Description of the task: Can you copy out every line of the records below, requests included, with each coordinate in the answers raised by 126 and the pictures left out?

Start of Information provided

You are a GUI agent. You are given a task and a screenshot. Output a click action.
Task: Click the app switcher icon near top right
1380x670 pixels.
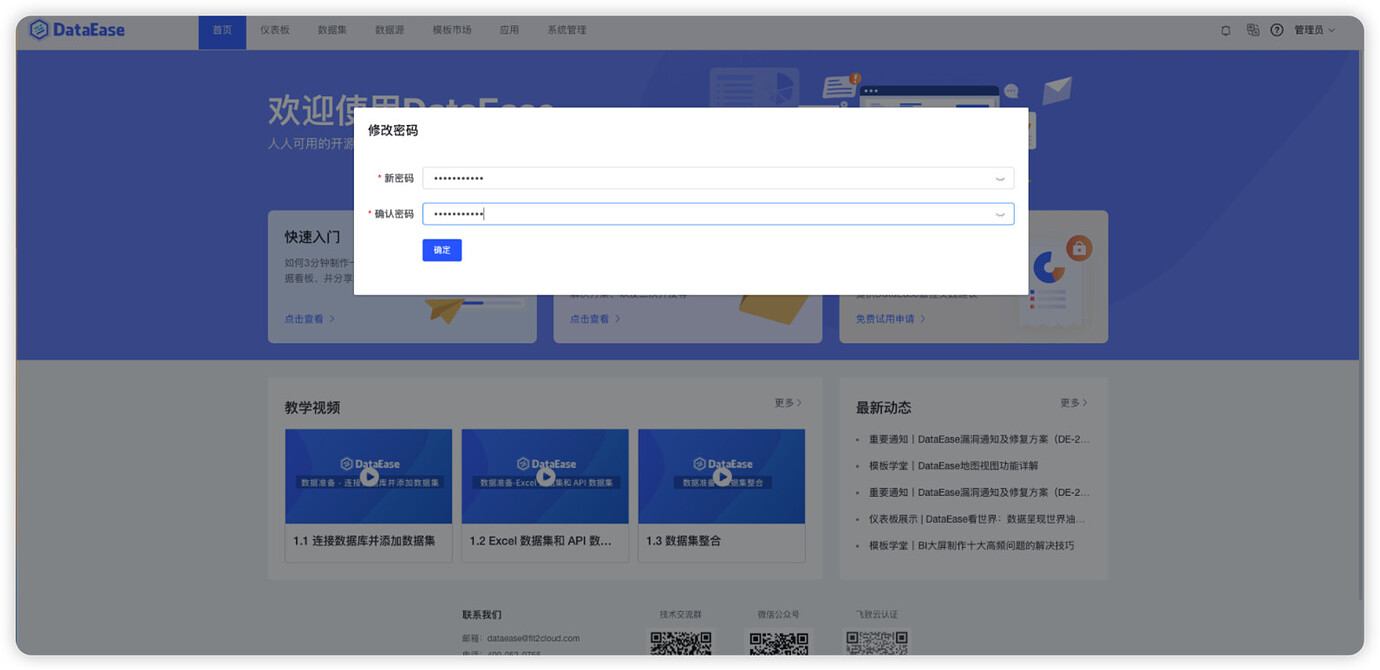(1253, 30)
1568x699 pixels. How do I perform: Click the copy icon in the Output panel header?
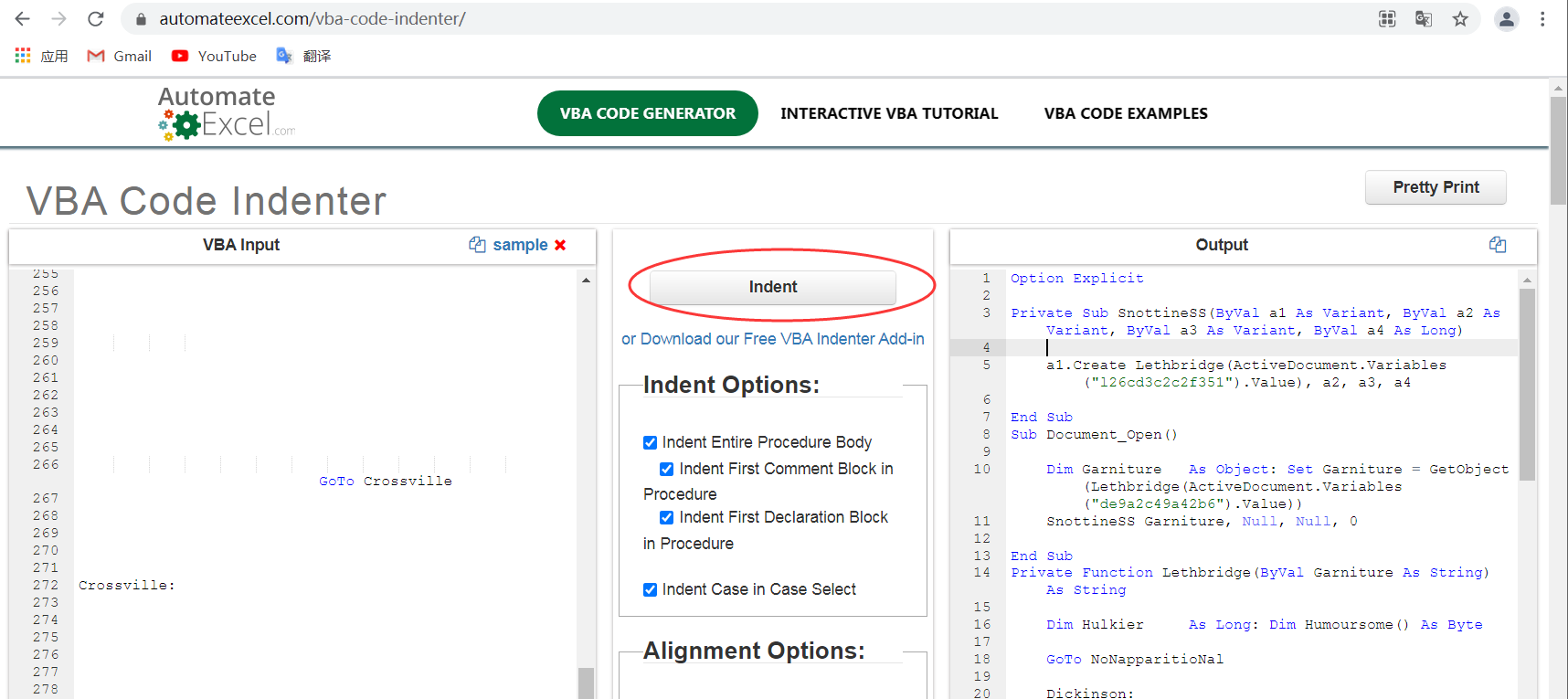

End of Information provided

Correct response:
You are a GUI agent. You are given a task and a screenshot. Output a click action.
Task: Click the app switcher icon near top right
1380x670 pixels.
(1379, 156)
1568x699 pixels. How do I perform: Click the copy icon in the Output panel header?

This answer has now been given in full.